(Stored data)
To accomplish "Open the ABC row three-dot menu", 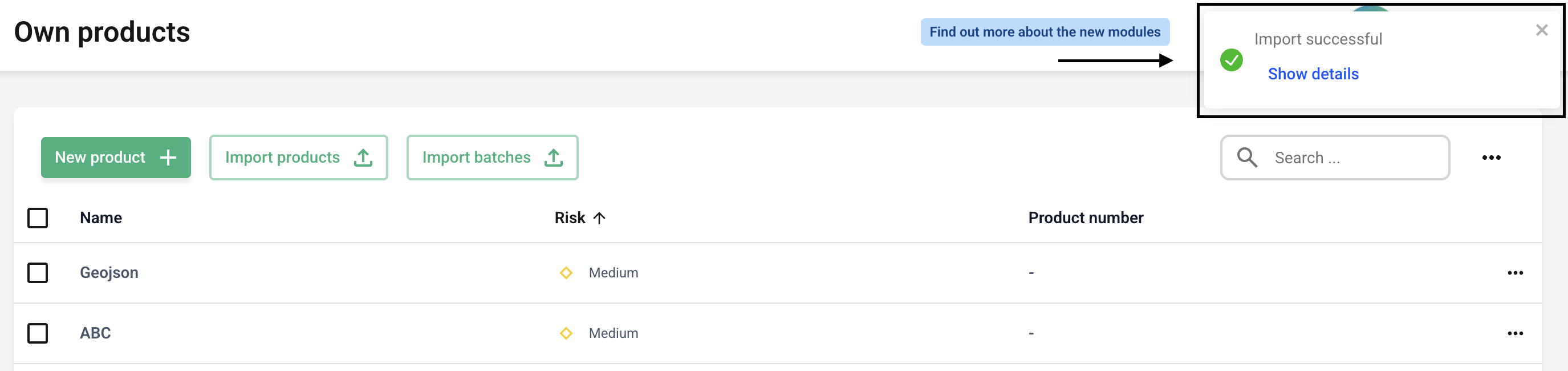I will pos(1514,333).
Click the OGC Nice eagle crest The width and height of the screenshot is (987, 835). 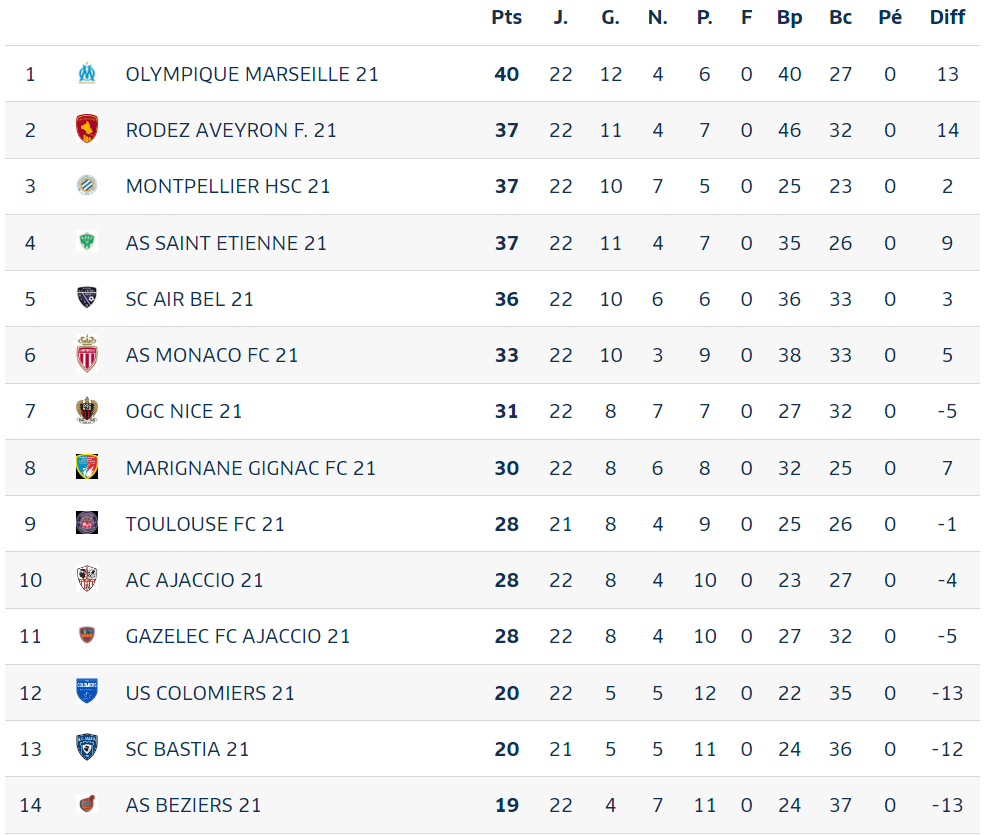[x=87, y=410]
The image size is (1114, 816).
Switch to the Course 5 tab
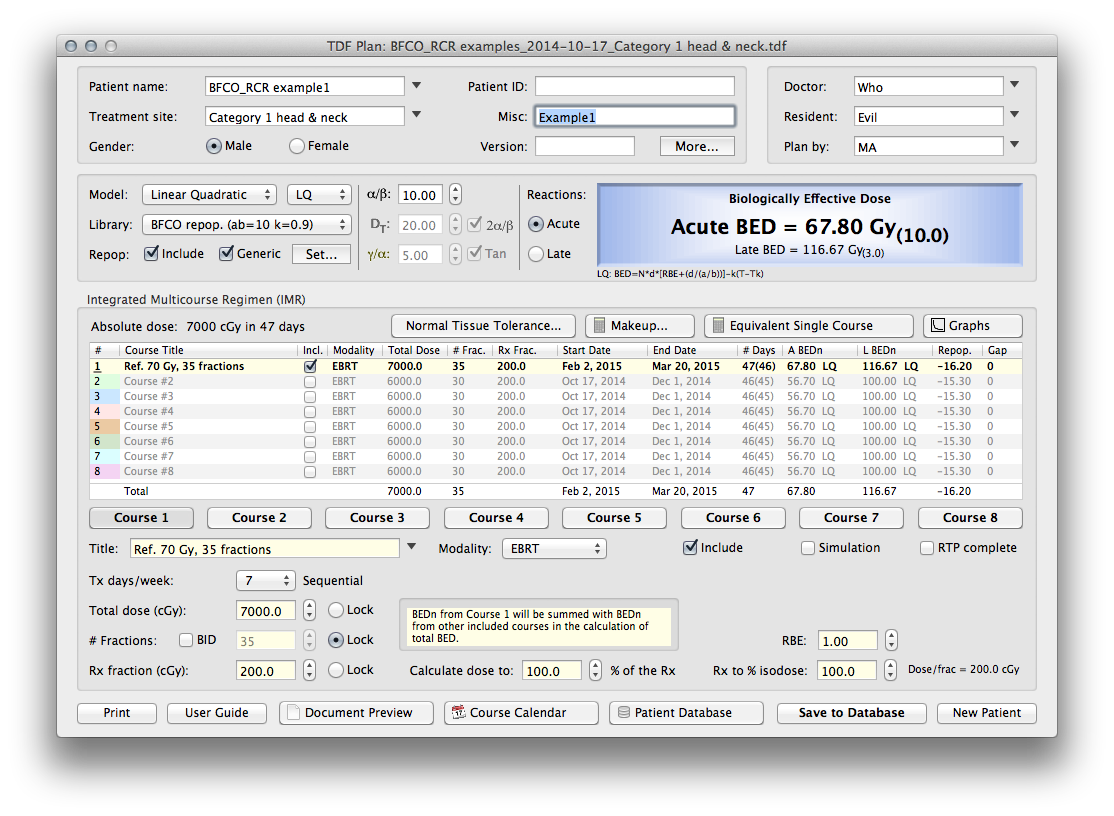[615, 518]
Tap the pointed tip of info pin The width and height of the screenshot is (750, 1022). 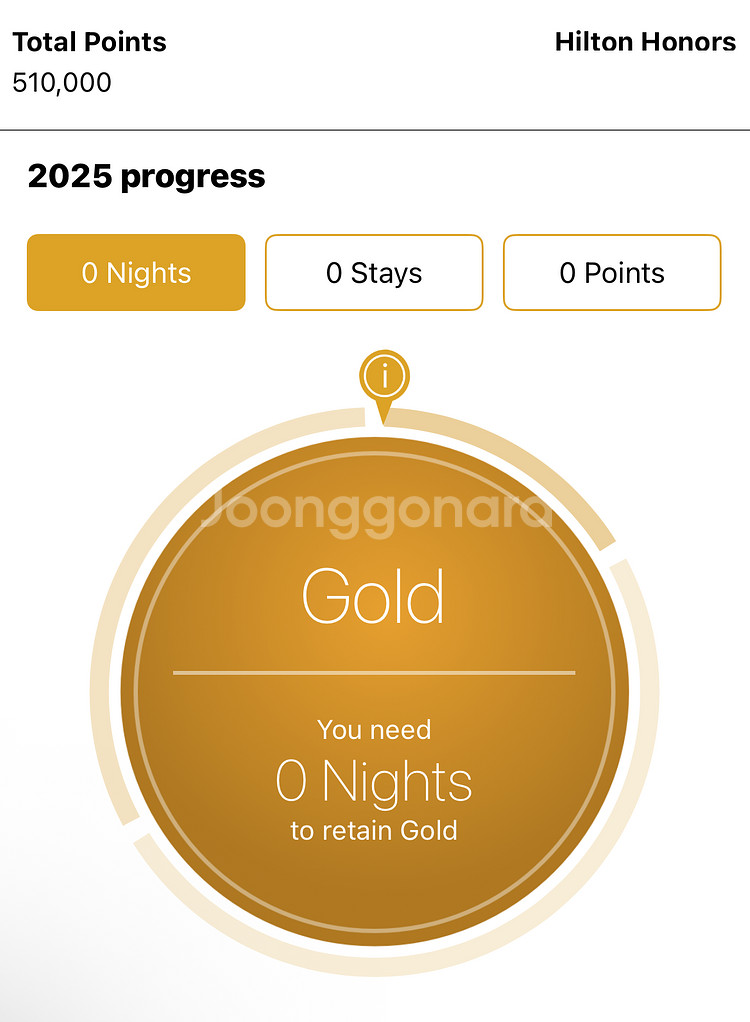(x=384, y=417)
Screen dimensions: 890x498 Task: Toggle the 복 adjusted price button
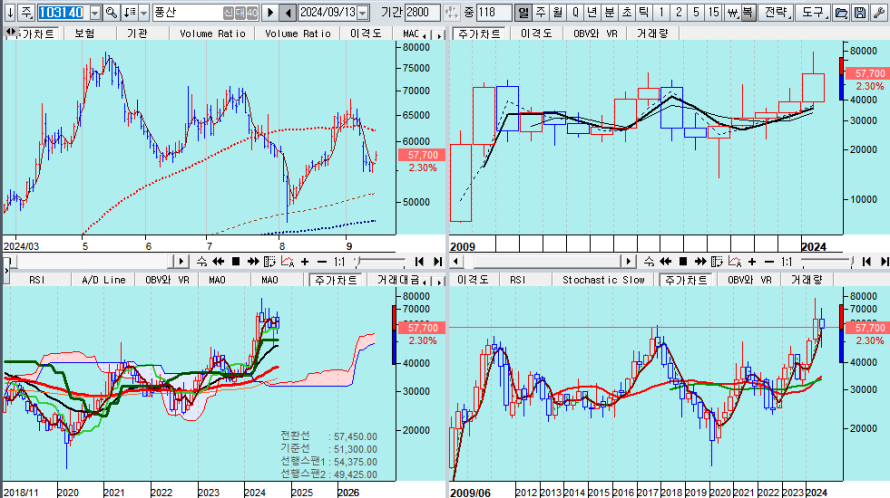(747, 12)
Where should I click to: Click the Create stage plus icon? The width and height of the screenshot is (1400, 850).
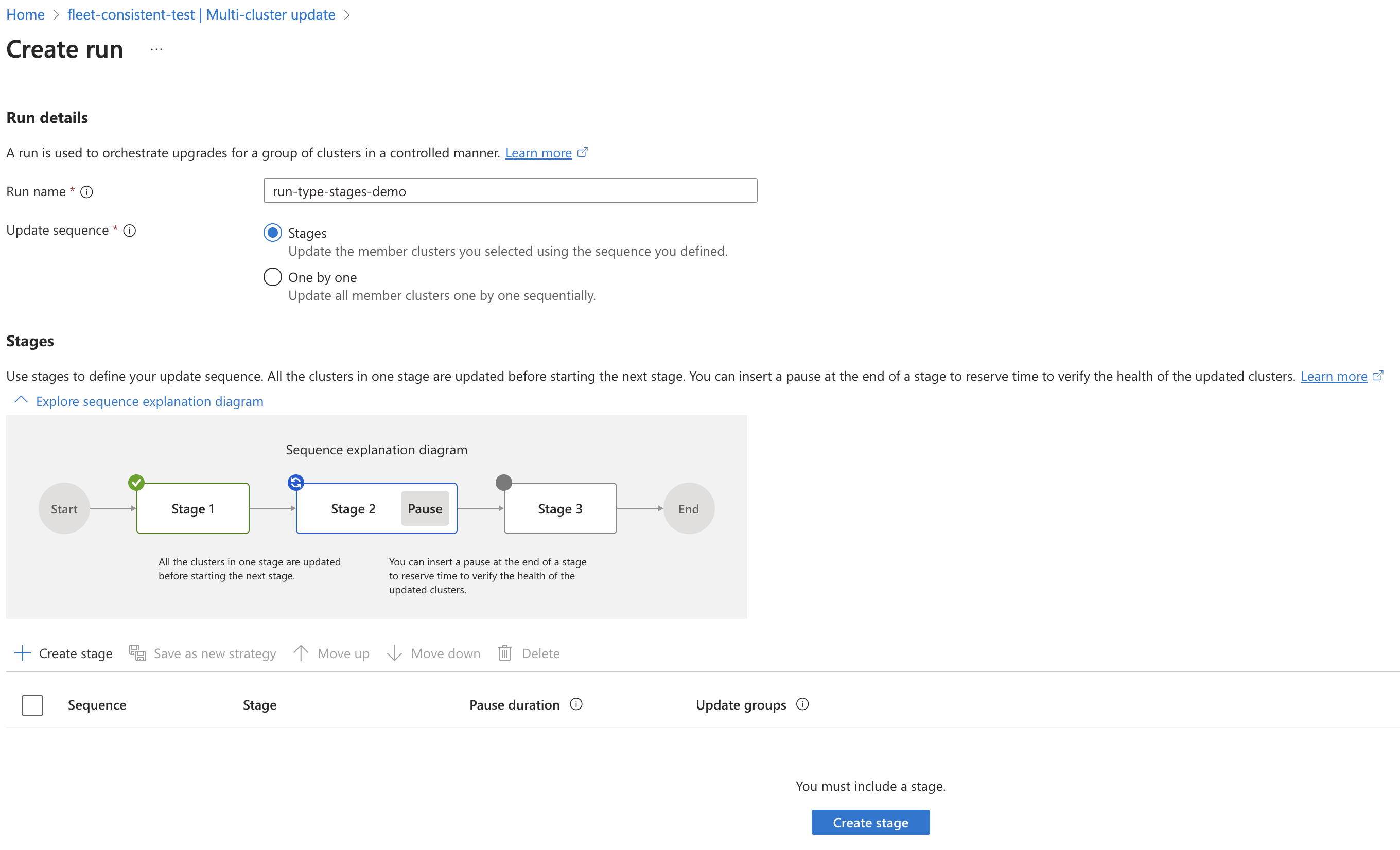[x=22, y=652]
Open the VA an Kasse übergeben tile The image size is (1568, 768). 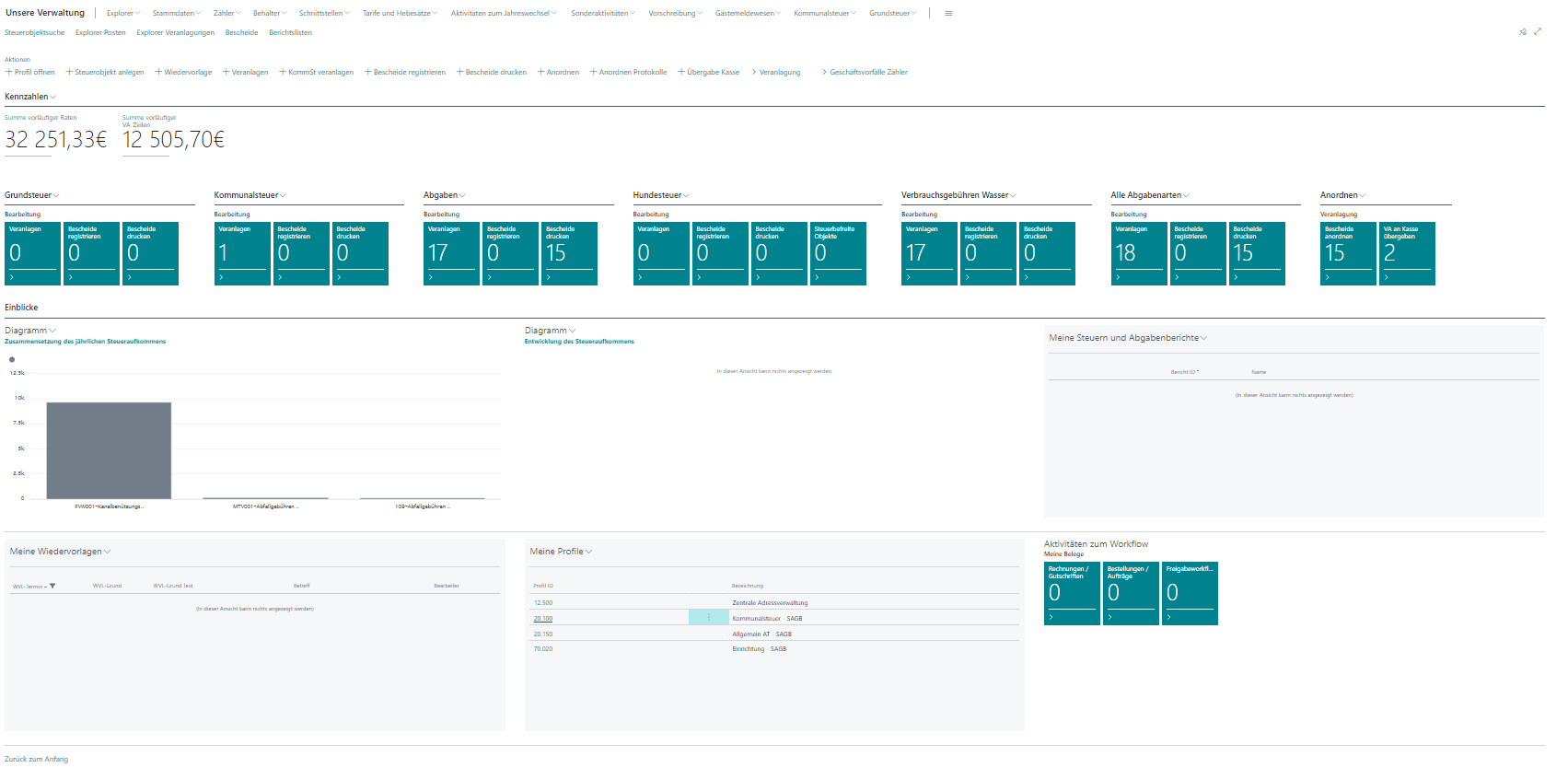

■ Action item: Your answer should consist solely of the lines from the one with "Where should I" through the last line of the entries, restated word for word, with the pictures omitted.

■ Written reply:
Where should I click to: Click the Create stage plus icon? The width and height of the screenshot is (1400, 850).
[x=22, y=652]
Open the VA an Kasse übergeben tile The image size is (1568, 768). 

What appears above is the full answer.